Worse, one reason those movements took root in the 19th and early 20th centuries was the grinding poverty of the “Haredi” world of that time that attempted to glamorize privation and suffering but found that they weren’t quite as marketable as they hoped. Rather than provide a kosher means to escape ghetto life and poverty, many leaders closed the gates and erected even more interior walls, with the result that many Jews just upped and left – Torah, not just Europe. Are they making the same mistake again today? Embracing policies that consistently lead to poverty and the need for public support – from a public that is less and less willing to provide – is not a recipe for long-term success. Hence, the warning that if pushed, they will leave and take their indigence with them to other shores.
The idle threat intoned in the wilderness to return to Egypt was not serious – except for this: it reflected a desire to escape their destiny as Jews and to somehow carve out a different destiny for themselves. “Going back to Egypt” meant severing one’s spiritual and emotional ties to the rest of the people of Israel, as if to say: “the rest of you are on your own. We want nothing to do with you, neither your honey nor your sting. We are a nation unto ourselves. Good luck.”
Is that the message that is being sent today as well? I would hope not, both because it won’t succeed and especially because it is such a poor reflection on Torah Jewry.

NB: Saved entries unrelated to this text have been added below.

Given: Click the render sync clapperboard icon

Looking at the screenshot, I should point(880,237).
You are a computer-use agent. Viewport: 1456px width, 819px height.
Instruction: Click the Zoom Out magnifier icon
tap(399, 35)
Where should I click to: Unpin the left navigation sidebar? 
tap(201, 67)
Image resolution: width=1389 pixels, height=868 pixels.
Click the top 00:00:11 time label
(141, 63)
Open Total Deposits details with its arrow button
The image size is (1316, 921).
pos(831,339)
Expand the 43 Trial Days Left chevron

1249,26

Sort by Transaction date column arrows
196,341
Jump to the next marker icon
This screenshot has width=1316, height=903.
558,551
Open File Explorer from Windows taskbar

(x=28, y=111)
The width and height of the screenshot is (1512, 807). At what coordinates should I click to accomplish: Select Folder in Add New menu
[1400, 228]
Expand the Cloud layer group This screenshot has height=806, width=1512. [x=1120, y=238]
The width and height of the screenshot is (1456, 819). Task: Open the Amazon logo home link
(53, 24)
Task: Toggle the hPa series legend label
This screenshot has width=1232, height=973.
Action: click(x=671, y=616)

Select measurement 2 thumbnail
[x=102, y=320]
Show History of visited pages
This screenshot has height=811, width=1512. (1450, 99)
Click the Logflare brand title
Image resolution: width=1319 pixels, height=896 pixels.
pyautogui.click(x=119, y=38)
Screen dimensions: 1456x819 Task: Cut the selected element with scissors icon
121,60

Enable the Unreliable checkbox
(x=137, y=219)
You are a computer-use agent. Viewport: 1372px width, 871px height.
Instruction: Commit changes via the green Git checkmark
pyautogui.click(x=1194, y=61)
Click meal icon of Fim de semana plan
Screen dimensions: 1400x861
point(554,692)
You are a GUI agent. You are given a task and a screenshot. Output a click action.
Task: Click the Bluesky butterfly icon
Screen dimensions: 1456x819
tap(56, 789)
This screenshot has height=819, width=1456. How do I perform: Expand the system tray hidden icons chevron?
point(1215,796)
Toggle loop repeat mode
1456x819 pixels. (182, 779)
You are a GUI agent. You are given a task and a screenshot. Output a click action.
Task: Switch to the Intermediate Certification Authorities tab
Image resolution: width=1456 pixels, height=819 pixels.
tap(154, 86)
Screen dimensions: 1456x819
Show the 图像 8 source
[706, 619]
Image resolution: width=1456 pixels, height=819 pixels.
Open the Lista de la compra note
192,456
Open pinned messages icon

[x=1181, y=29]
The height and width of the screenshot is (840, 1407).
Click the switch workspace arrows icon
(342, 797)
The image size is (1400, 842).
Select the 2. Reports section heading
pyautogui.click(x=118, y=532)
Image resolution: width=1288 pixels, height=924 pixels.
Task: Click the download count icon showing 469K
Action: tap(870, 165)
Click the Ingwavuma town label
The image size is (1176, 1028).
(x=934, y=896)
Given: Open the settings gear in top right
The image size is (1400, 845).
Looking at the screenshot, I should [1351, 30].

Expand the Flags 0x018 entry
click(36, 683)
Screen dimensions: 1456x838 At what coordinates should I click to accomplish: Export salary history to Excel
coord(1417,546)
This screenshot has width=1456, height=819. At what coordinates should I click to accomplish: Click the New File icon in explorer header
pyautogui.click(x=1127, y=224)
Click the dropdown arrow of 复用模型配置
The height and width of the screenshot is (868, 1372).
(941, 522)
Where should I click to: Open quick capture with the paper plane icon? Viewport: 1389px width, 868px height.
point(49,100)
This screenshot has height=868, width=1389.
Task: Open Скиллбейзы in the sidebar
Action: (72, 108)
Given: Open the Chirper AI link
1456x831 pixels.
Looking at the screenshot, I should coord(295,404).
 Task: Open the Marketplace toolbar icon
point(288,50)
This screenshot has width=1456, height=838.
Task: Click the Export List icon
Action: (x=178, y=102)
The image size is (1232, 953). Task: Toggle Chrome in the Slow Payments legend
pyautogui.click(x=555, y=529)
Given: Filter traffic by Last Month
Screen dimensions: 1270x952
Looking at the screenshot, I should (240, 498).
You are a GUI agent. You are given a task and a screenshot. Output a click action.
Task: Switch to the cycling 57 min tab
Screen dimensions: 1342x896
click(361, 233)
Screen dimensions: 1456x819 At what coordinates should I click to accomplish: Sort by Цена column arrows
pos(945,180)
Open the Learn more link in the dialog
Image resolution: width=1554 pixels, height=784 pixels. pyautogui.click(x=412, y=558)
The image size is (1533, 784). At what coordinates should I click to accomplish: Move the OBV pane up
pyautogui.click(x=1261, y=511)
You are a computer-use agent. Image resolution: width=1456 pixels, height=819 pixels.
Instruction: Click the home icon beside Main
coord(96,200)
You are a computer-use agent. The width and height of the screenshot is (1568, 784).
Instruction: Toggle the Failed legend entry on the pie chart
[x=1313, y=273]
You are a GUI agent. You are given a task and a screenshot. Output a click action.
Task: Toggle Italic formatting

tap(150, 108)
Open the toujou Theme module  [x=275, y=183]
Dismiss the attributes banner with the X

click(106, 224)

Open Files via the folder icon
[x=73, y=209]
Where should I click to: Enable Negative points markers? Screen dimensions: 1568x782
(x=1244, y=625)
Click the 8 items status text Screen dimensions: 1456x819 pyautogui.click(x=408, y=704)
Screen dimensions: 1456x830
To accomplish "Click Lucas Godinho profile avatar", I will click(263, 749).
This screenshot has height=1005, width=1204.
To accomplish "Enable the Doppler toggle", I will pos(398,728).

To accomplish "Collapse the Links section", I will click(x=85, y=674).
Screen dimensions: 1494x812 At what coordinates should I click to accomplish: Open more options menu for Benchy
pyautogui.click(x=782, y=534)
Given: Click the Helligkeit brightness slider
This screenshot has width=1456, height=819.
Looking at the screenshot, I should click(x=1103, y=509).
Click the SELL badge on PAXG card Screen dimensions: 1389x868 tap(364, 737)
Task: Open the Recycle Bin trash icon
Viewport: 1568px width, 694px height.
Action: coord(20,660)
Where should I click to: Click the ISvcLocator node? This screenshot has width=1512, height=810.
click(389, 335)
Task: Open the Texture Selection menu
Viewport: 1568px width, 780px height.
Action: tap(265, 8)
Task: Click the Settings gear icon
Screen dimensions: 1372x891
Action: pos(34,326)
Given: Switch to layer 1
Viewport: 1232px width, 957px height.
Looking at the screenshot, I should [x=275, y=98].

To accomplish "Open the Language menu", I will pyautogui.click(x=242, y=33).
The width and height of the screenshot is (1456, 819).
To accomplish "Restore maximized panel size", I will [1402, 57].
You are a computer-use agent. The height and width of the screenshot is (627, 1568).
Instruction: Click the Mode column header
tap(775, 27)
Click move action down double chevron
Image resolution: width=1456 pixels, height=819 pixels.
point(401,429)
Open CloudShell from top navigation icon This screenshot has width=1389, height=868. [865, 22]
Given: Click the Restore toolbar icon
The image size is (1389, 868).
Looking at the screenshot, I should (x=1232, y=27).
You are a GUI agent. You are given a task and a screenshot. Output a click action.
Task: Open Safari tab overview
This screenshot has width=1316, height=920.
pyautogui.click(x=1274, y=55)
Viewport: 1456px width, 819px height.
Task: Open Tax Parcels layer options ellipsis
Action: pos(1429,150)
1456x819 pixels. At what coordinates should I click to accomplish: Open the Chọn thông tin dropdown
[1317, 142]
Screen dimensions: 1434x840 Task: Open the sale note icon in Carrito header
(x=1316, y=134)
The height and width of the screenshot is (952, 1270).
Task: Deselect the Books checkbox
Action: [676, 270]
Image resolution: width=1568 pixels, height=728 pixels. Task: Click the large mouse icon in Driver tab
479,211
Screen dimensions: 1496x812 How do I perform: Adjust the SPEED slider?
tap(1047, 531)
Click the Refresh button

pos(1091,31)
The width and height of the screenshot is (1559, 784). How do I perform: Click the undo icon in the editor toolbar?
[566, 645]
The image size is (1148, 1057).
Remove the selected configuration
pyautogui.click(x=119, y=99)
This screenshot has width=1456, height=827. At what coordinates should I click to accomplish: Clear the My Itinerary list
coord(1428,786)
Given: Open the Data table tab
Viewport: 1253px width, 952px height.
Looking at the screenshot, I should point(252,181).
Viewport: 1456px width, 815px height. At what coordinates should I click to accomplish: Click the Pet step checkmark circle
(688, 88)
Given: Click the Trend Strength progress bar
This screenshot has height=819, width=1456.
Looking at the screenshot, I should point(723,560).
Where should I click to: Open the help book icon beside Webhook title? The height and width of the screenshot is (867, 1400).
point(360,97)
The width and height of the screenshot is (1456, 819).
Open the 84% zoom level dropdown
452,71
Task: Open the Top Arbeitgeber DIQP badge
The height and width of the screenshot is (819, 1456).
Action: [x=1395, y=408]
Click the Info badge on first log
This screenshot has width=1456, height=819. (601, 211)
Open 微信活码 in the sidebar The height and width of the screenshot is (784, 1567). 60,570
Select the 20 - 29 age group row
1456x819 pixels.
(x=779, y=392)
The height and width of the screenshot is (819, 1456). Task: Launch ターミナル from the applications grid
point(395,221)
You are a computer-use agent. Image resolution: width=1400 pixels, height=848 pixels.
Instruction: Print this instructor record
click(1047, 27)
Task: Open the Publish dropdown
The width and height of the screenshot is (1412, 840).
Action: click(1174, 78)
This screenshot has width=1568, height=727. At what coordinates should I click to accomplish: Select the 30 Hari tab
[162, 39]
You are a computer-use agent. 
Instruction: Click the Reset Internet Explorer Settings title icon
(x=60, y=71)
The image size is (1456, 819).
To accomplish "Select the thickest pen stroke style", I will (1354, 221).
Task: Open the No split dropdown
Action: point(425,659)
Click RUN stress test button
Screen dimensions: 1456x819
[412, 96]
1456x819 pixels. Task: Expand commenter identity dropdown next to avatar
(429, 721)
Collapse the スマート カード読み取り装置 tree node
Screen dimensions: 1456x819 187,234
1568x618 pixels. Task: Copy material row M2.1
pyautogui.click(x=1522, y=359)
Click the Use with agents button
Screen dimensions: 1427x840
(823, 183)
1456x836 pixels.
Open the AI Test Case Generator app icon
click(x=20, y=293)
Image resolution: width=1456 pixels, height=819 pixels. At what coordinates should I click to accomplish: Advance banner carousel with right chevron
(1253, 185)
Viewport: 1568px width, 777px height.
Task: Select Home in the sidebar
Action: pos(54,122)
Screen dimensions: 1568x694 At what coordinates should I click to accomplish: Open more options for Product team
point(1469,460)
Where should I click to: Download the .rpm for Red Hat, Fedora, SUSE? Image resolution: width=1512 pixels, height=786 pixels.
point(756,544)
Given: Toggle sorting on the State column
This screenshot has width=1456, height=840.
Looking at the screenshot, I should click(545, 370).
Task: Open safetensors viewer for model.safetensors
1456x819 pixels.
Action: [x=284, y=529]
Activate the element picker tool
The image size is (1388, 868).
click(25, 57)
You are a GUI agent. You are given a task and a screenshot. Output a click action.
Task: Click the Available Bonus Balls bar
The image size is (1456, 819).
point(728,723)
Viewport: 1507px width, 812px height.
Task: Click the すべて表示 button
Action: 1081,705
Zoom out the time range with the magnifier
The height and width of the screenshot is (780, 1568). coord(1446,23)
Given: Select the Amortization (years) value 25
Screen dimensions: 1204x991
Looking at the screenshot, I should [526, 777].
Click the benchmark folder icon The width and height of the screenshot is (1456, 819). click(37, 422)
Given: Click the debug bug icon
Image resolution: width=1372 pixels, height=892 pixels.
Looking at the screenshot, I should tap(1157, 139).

Count me among those who believe that threats of incarceration for Haredi resisters are wrong, misplaced, counterproductive and will not succeed. But those who in their anguish about the need to change certain aspects of Haredi life in order to be a part of the nation in all respects do a disservice to their constituents and the Torah itself when they make idle threats that sound – and are – bizarre and outlandish, and not to be taken seriously.
Thus, we are taught: “Wise men: be careful with your words, lest you become liable for exile and you are exiled to the place of evil waters, and your disciples who follow you will drink those waters and die, and the name of Heaven will be desecrated” (Avot 1:11).